Editor's Note: The opinions expressed in this commentary are solely those of the author.
I’ve been wanting to visit Cuba forever to see where my family is from and to match the stories I grew up listening to to the real places.
Now that Cuba is finally open to American tourists, 2016 finally might be the year where I visit my mother and father’s birthplaces: Cienfuegos and Pinar del Rio, but I won’t be going for pleasure like so many tourists are these days who are falling for the “Cuba is the hot spot to travel to” propaganda.
Instead, I will be going to connect with my roots and to help the people. Anything as small as bringing a care package with clothing, toiletries, shoes, toys, or food would go a long way. The Cuban people need our help. It's the charming country everyone is making it out to be.
Thanks to a handful of celebrities like Katy Perry and publications like GQ, Cuba has been painted out to be these like the glorious ruins of Rome. But that's not reality.
Migration from Cuba to the United States is up 80 percent this year. It’s the highest level in a decade, according to The Washington Post. About 45,000 Cubans have fled the island this year, one of the largest exoduses since the 1980s. Entire families have gotten into makeshift rafts to make it to the United States for freedom.
The sad part is that few make it. Can you imagine yourself with your family climbing onto a rickety raft with no navigation, no lights, no engine, and just praying to make it on land in the sake of freedom and a better life?
Eventually, though, these families run out of water and dehydrate, they drown or worse, they watch their loved ones get eaten by sharks.
So I wonder why has travel to Cuba become so popular? What are people hoping to see? The truth is, most of what tourists will be exposed to is controlled.

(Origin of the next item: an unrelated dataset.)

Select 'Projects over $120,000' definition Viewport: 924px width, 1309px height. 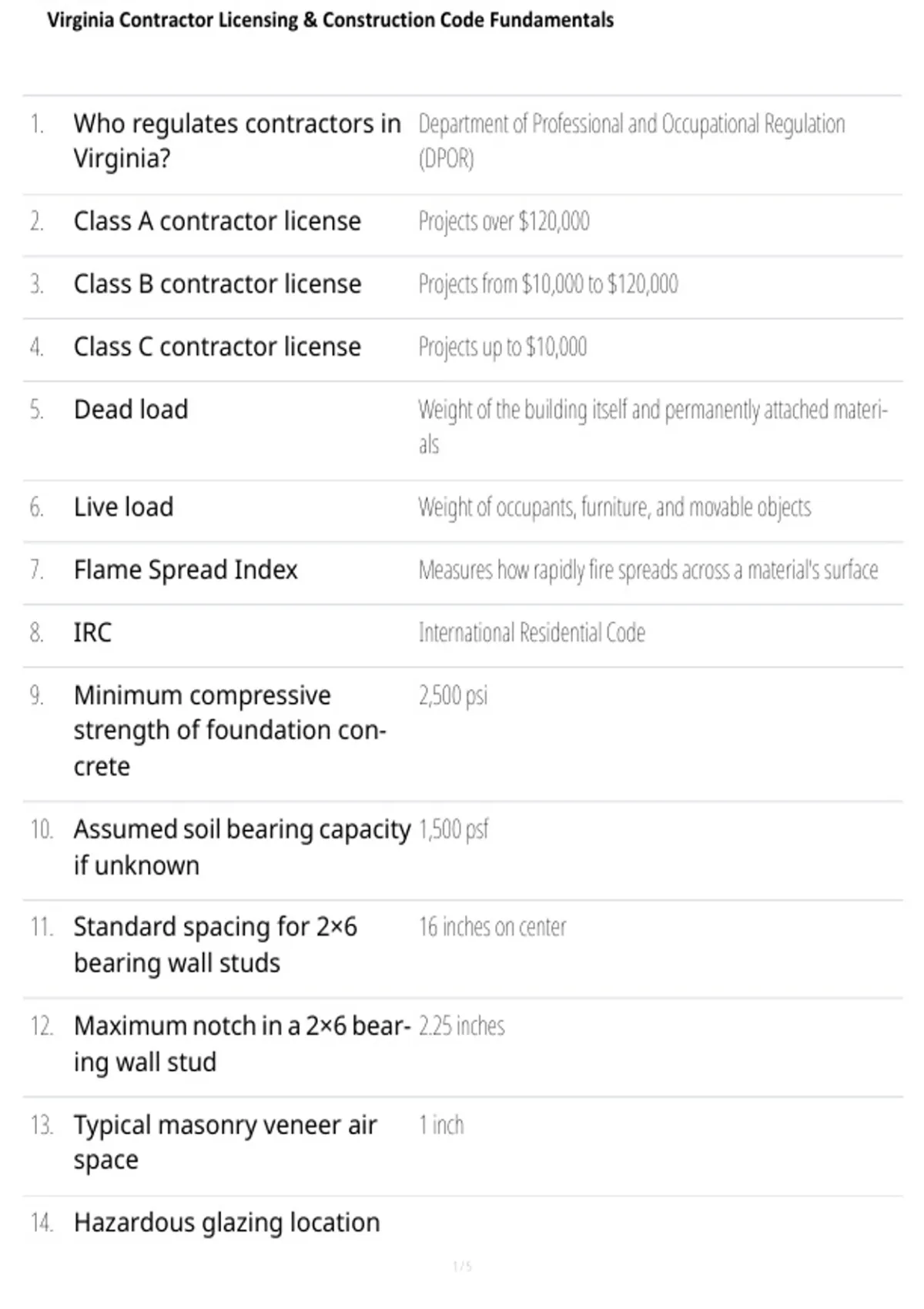tap(504, 222)
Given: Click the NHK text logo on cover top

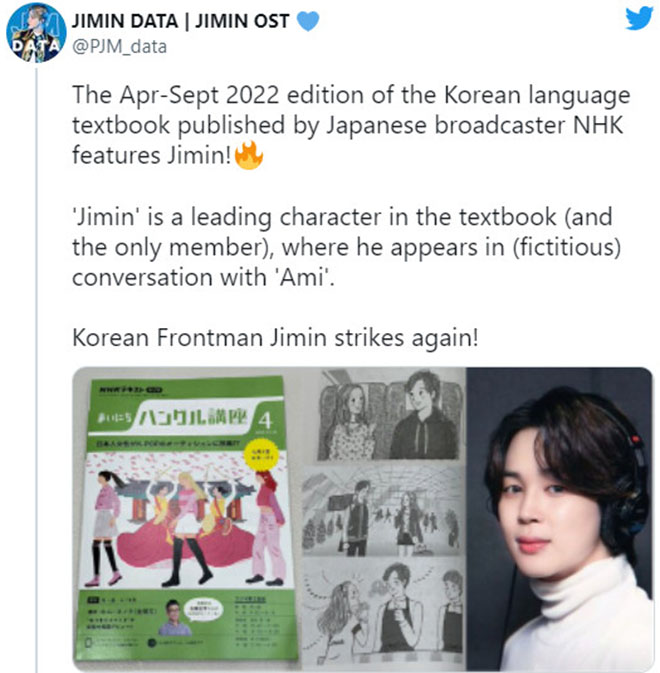Looking at the screenshot, I should point(130,390).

Pop singer Katy Perry a few weeks ago wrote on her Instagram that Cuba is a “Disneyland for creative minds and to go there before it changes.”
Say what Katy? Really? Disneyland? Visit before it changes?
Change is what Cubans have been waiting half a century for. Half of the older generation, including my grandparents and parents, had to flee because the government took everything from them. Their homes, their belongings, their rights, including their freedom of speech. If you opposed the government, you were jailed or worse, killed.
Today, I see my grandfather at 93 and my Tia Abuela at 84, living the last of their years here in exile with the bittersweet memories of a place they’ll never get to go back to. It breaks my heart.
Then there’s GQ, which put together a provocative fashion editorial titled “Let’s All Go to Cuba” with Cuban-American actor Bobby Cannavale, who starred in this year’s Marvel Comics' Ant-Man, and former Victoria's Secret model Ana Beatriz Barros.
The article literally started off saying, “It’s the trip we've been waiting to take for more than fifty years — too bad pesky geopolitical realities (thanks, Cold War!) kept getting in the way. But now that Obama has thawed relations and conga'd with Raúl Castro, we hopped on the first available flight.”
The images throughout depict the two sexily clinging onto one another in various spots that hardly show Cuba. Meanwhile in the news right now, there’s an estimated 2,000 Cuban immigrants stuck inside Costa Rica's northern border with Nicaragua. They fled Cuba and were on their way to the United States but were blocked until December 28, according to The New York Times.
Since then, Central American officials have reached a deal to allow the first of thousands of stranded Cuban migrants to continue their journey north toward the United States. With so many Cubans wanting to leave Cuba, does it really make sense that this island is an It spot?
I ask you to see the truth. Visit Cuba, have fun, but know that what the Cuban people need now is help. Send a message across your social networks and friends.